住宅ローンは多くの人が人生で背負う借金としては最大の借金となる。
正直、この住宅ローンというモノは住宅メーカーが家を売る為の必須ツールであり、多くの人は恐ろしい計画の元、誘導されるまま住宅ローンを契約する。

その恐ろしい計画というのは、このまま還暦過ぎまで働き続ければ返し終わるという計画である。

よく考えてみて欲しい。
30歳で住宅ローンを組んだとして、これから年々体力は衰えていく。また、新しい事がやりたくなったとして、それが今と同じ収入を手に入れる事が出来るだろうか。それも期間としては35年という長い期間。
また借金が成立して建物が引き渡された瞬間、新築だった家は中古住宅となり、借金相応額の価値は失われる。
35年の長い戦いの初日を多くの人が債務超過で迎える事になる。

これだけで充分に住宅ローンが恐ろしいという説明がつくのだが、更に恐ろしいのが金利である。0.5%など低い金利であるが、問題は母数の金額である。仮に3000万円のローンであれば、年間15万円の借金が増え続ける。
返済の一月分以上は金利だけを払っていると言って過言ではない。

さらに修繕費が嵩む。5年目、10年目とだんだん修繕費が大きくなり15年、20年とさらに膨れ上がり、25年目には年間100万円の大台に乗る家も多い。それだけの大金を掛けて修復しなければいけなくなっても、まだ1000万円くらいは借金が残っている。
酷い場合はローンを組んで修繕をする。

最もポピュラーでありながら、高額な借金である住宅ローンとの向き合い方は、今後現代社会を生きる僕達にとって必須のスキルになるだろうと考える。
この記事では僕の戦略を大まかにまとめながら、住宅ローンの向き合い方について考えていく。

①対家賃で効果を測定する

これはローンを組む前の段階で考えるフェーズである。親から引き継いだ住宅をお持ちの方は考慮する必要は無いかも知れない。
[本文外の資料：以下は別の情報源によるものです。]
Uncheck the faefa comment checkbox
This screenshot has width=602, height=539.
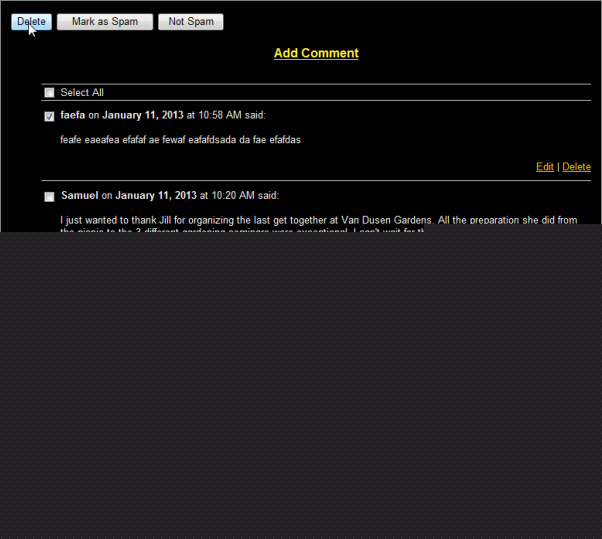coord(49,116)
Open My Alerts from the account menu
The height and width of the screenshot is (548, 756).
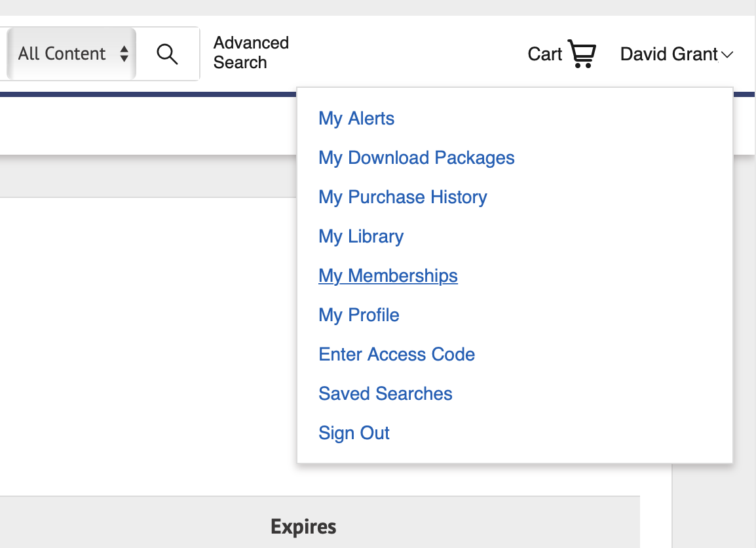[356, 119]
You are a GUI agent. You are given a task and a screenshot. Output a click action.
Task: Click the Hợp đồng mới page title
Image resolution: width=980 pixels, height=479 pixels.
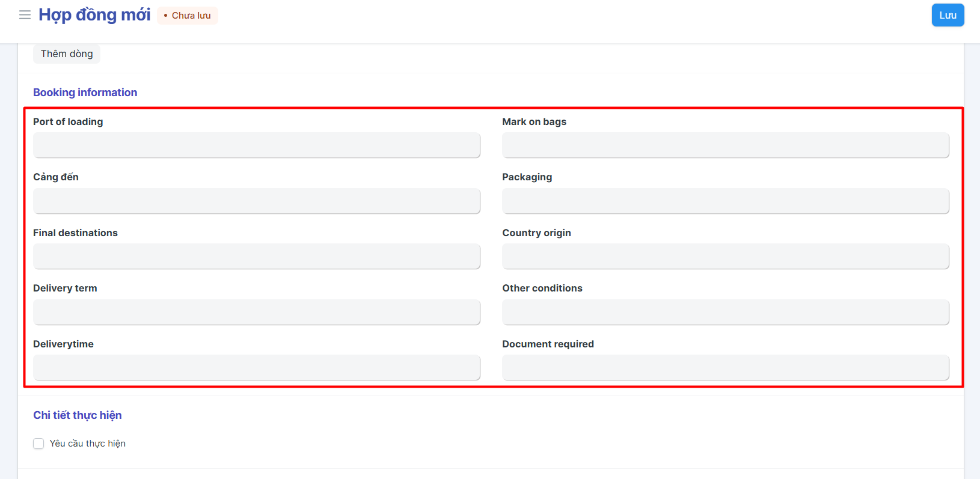94,15
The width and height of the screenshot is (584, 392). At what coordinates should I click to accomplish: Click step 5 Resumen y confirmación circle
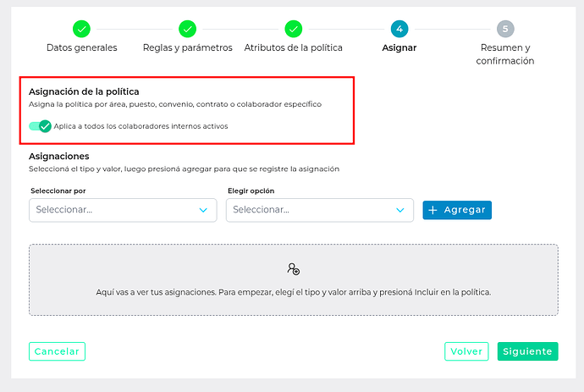505,29
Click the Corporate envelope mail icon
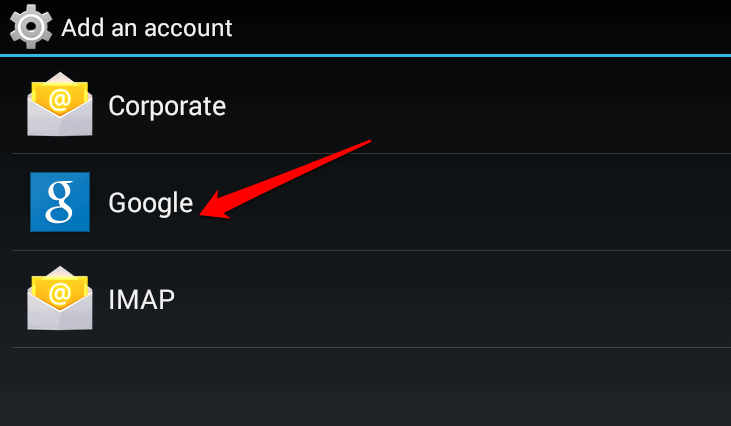Image resolution: width=731 pixels, height=426 pixels. 60,104
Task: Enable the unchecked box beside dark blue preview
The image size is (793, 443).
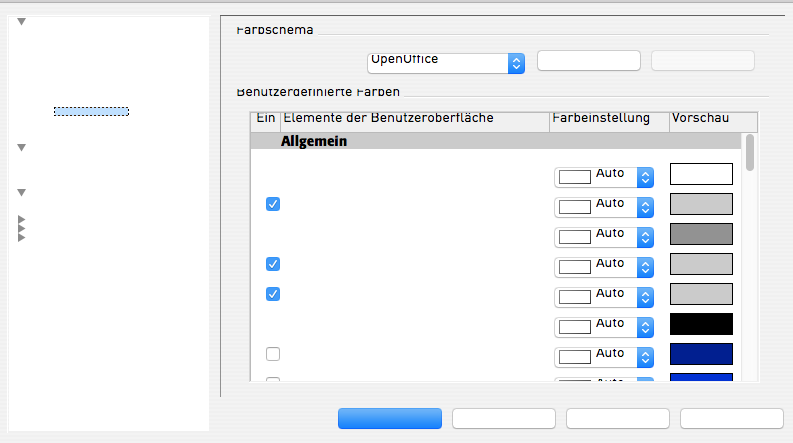Action: tap(273, 354)
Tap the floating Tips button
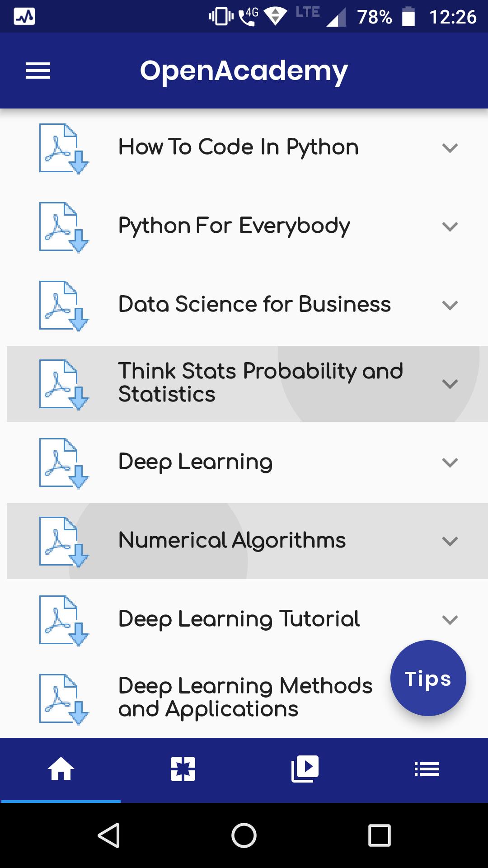 428,678
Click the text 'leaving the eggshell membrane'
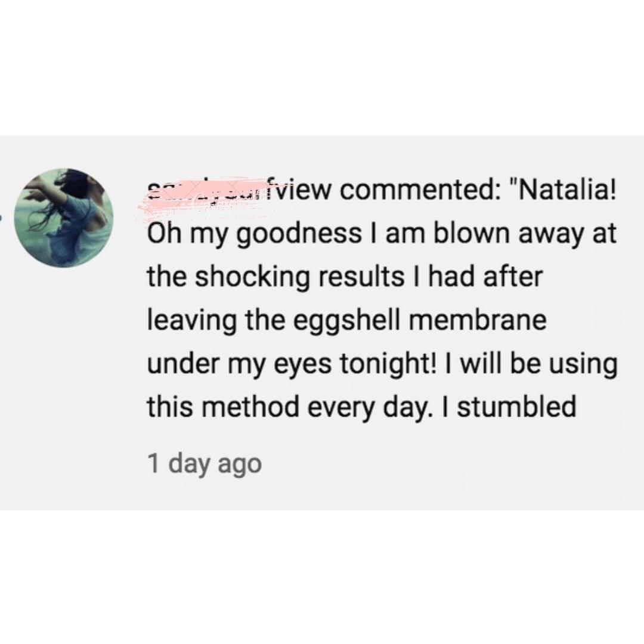This screenshot has height=644, width=644. [x=347, y=320]
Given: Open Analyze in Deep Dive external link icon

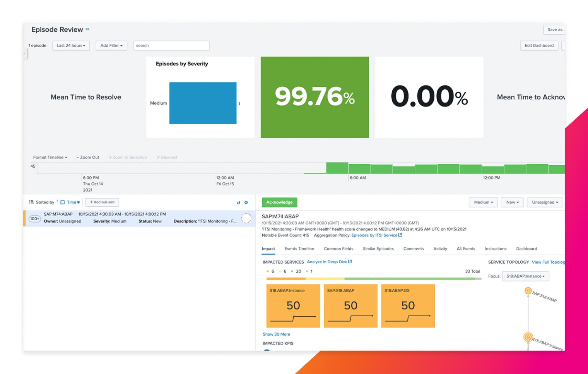Looking at the screenshot, I should pos(349,262).
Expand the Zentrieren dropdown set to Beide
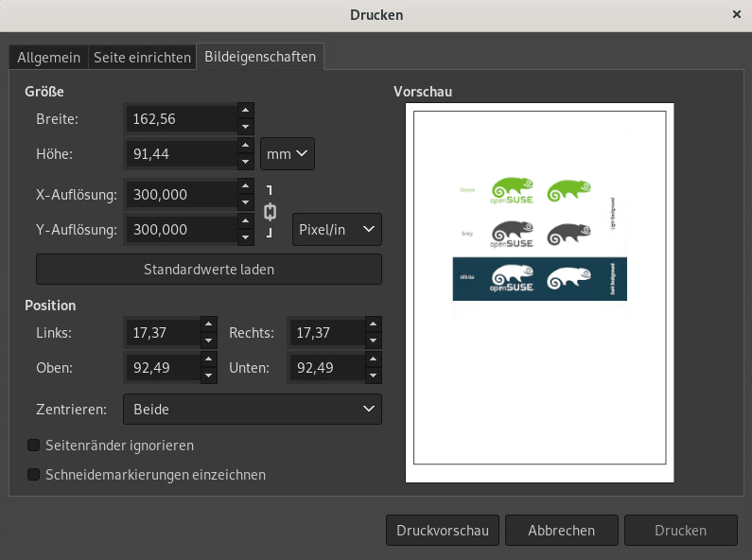Viewport: 752px width, 560px height. [x=253, y=409]
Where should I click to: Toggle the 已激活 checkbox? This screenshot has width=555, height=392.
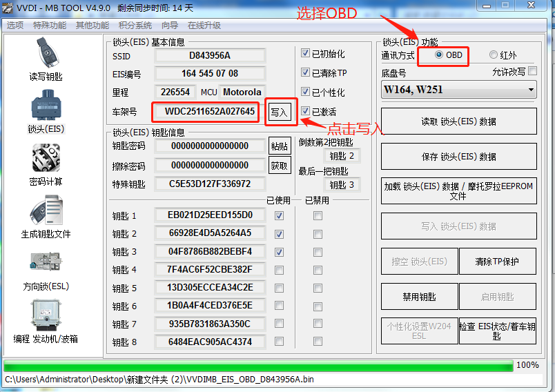[306, 112]
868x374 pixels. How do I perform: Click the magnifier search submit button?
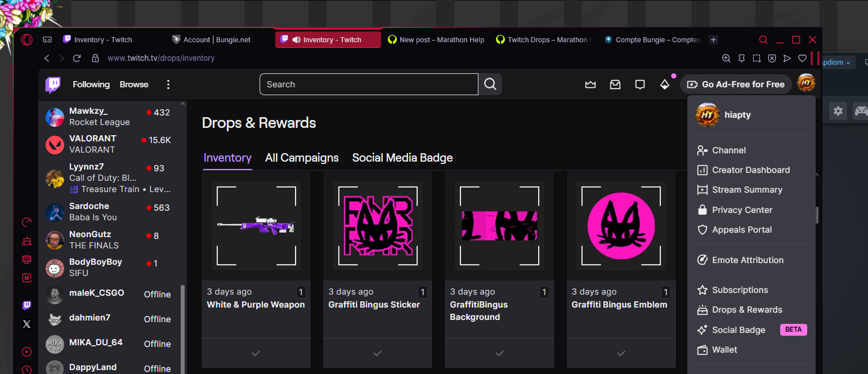(x=490, y=84)
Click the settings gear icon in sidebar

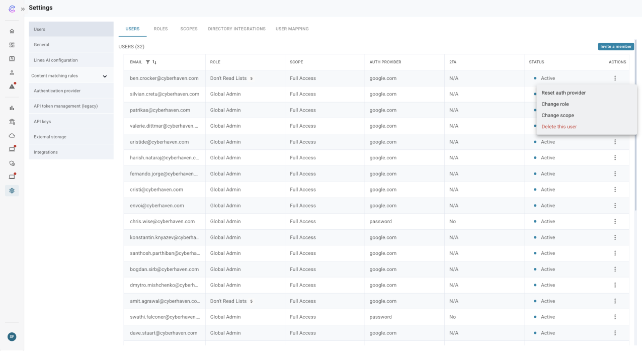click(12, 191)
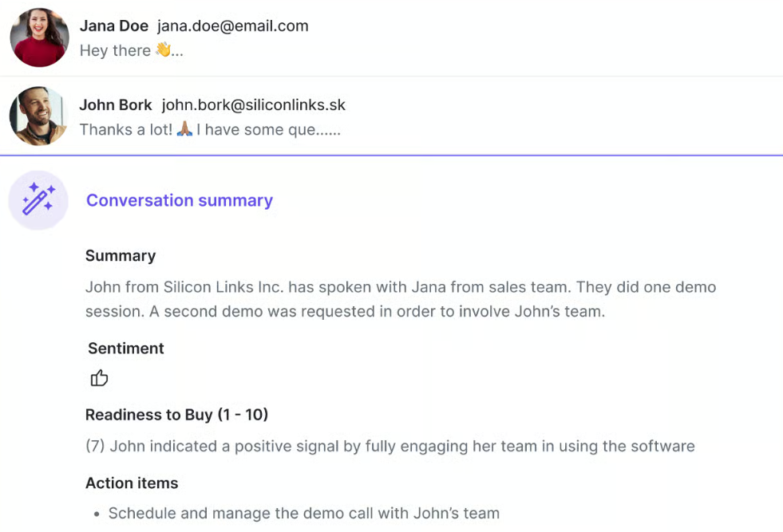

まず、家賃という出費に対して、住宅ローンを組んだ場合の返済額が負担増にならない事を考える。
これは住宅ローンだけでなく、修繕の積み立て、固定資産税なども均して勘定に入れておく必要がある。

この時点で家賃同等でありながら、QOL向上に優位に働くと予測できる場合には住宅ローンを検討しても良いと思う。
家を買う、という事に何かの幻想を抱いて、夢のマイホームだから頑張ってしまうような判断は、その後のQOL向上に大きな足枷を負う事になるだろう。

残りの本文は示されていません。